At Kamiakin High School, we are fortunate to have an epic namesake in Chief Kamiakin. It seems that many students know very little about this outstanding individual. This page is dedicated to the Northwest patriot who strived to be the best he could be for his people.

The following is an abbreviated history with information largely from "Finding Chief Kamiakin" by Richard D. Scheuerman, Michael O. Finley and John Clement. For a more in-depth read, we suggest this text. Please view the Wikipedia link for additional online resources.

Kamiakin was born around the year 1800 near present day Starbuck, Wash. His father was a member of the Palouse tribe named Ja-ya-yah-e-ha and his mother was a daughter of Chief We-ow-wicht of the Yakama tribe. Kamiakin had two brothers, one named Skloom and the other Show-a-way. When Kamiakin's father decided to take on another wife, his mother returned to the Yakama, taking him and his brother Skloom with her. As a youngster, Kamiakin was competitive and a skilled athlete. In almost every competition he was in, he was the victor.

When Kamiakin became the chief of the Yakamas, he had five wives. Some of these wives were from different tribes, causing the tribes to band together and strengthen them overall. Kamiakin was also interested in new ideas and concepts. For instance, Kamiakin was one of the first chiefs of the northwest to use irrigation as a way to grow crops. He also accepted Christianity. This however did not change the Yakama culture.

When the settlers started making reservations, Kamiakin did whatever he could to keep the U.S government from taking their land. When other tribes wanted to give into the demands of the pioneers, he steadfastly refused their requests. He led resistance forces against the cavalry that seized their lands. After several attempts to fend off the invaders, Kamiakin was defeated at the Battle Of Four Lakes. Luckily, Kamiakin was only wounded and was able to live on. He was the only chief who refused to surrender.

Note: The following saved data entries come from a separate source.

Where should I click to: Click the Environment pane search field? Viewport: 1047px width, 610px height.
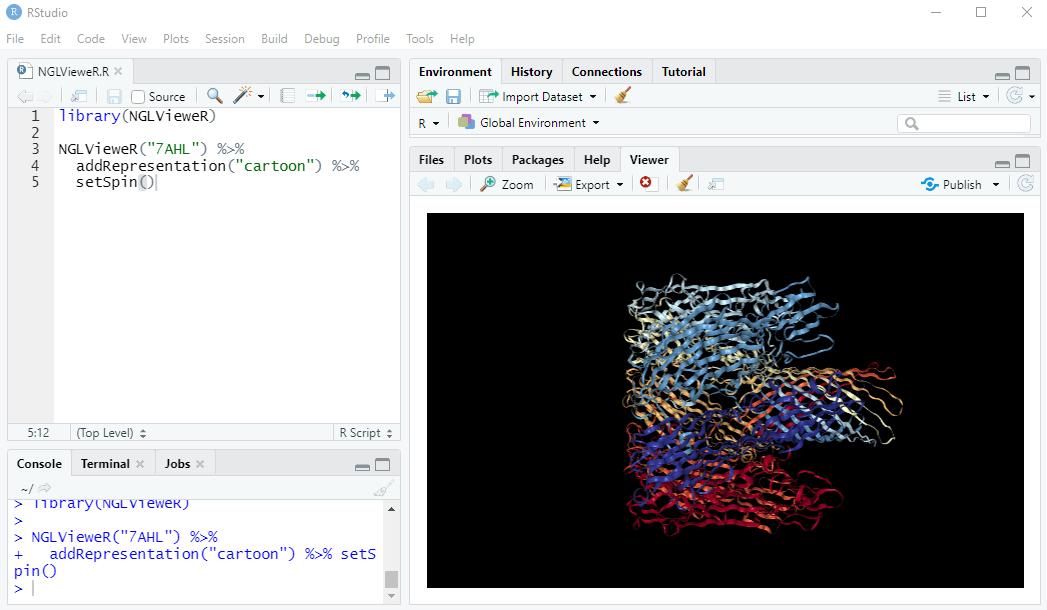coord(963,122)
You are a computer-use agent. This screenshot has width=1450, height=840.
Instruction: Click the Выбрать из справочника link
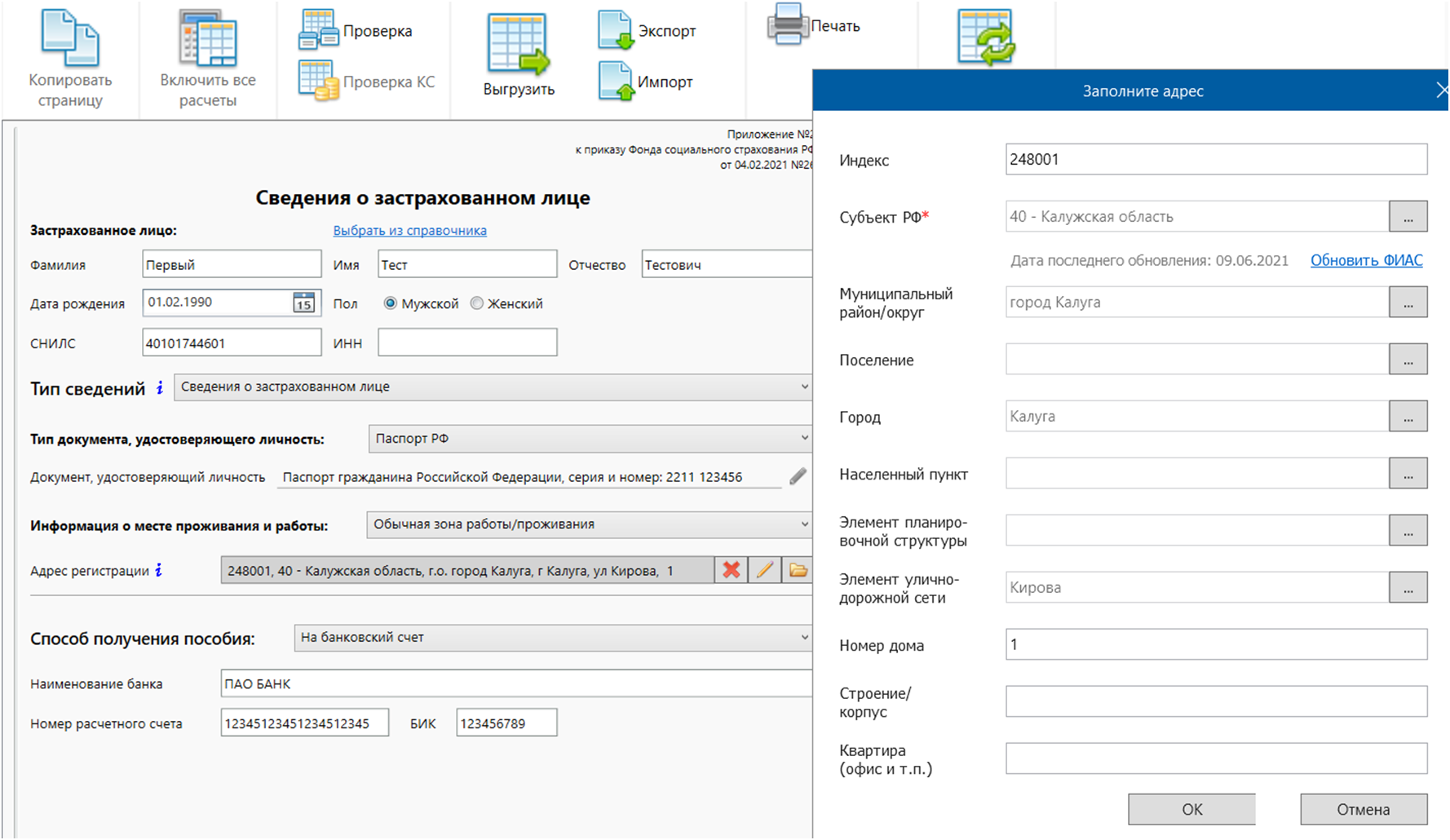(409, 231)
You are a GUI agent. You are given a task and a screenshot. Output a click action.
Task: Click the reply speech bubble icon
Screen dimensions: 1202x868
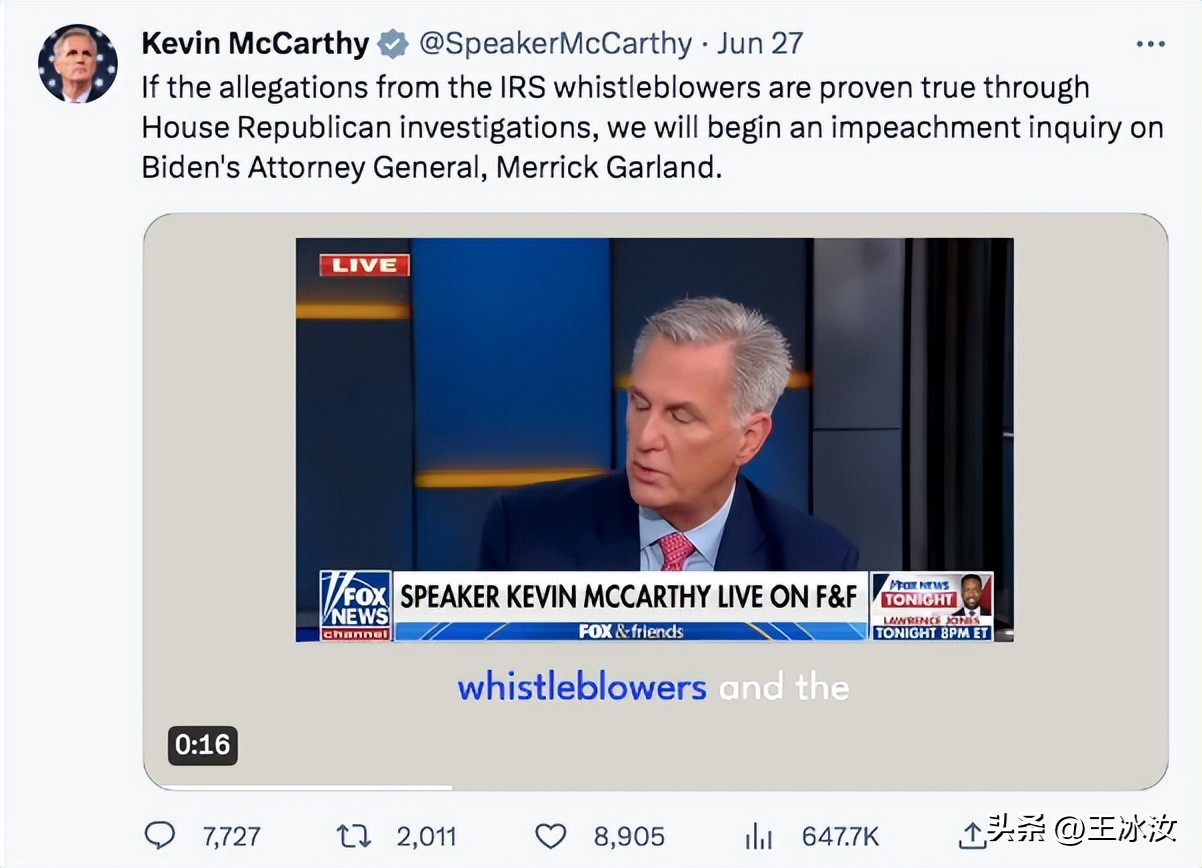160,835
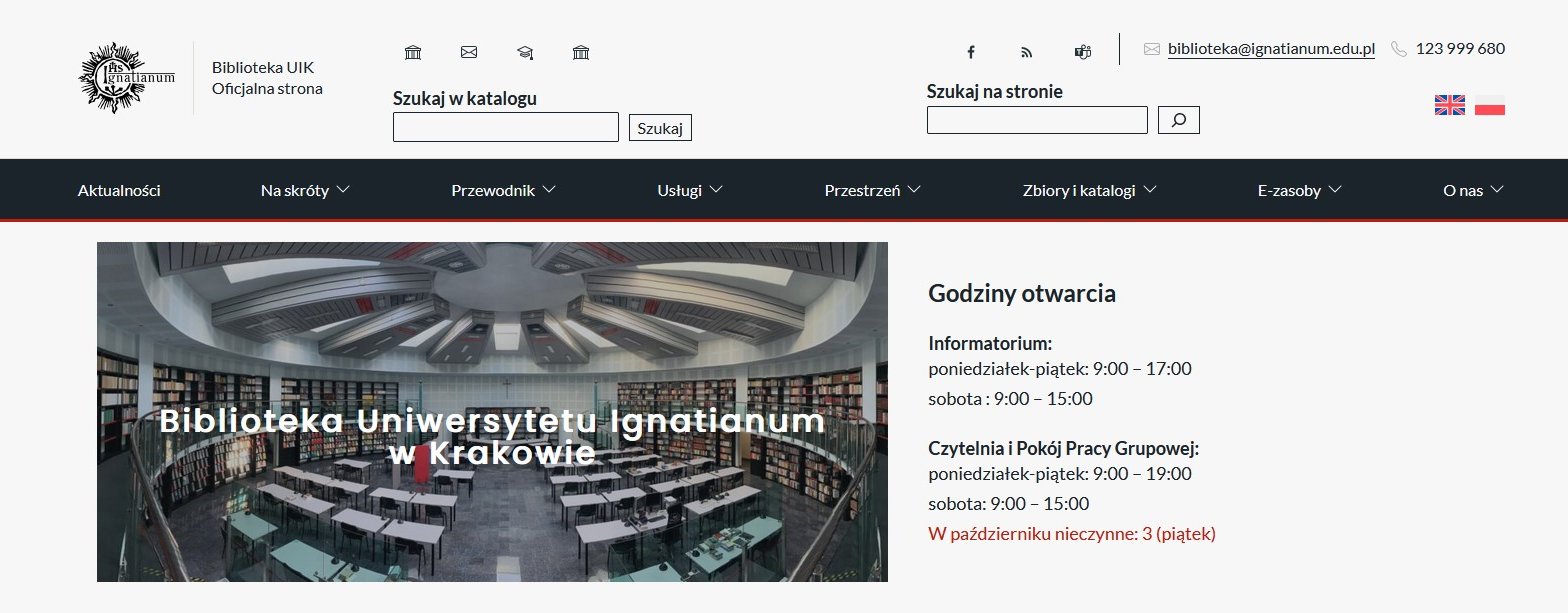Open the Microsoft Teams icon

1082,52
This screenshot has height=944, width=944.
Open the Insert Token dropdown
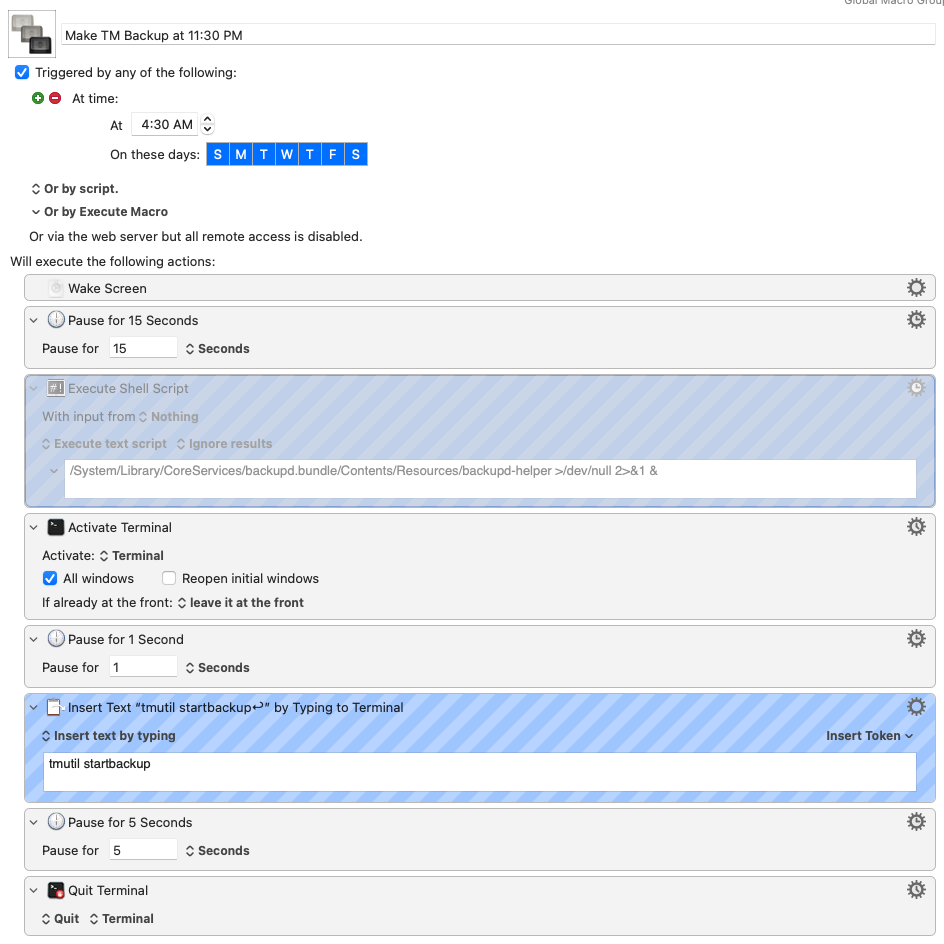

After a long life, Kamiakin died in 1877 in his home on the Palouse River. In his last years, Kamiakin lived in reverence. He was often offered food, clothing and supplies, but steadfastly refused them even in the face of defeat of the body and the soul. He was an honorable chief who believed in a cause that was more important than his own safety and health. Chief Kamiakin was a Northwest patriot who strived to "be the best he could be."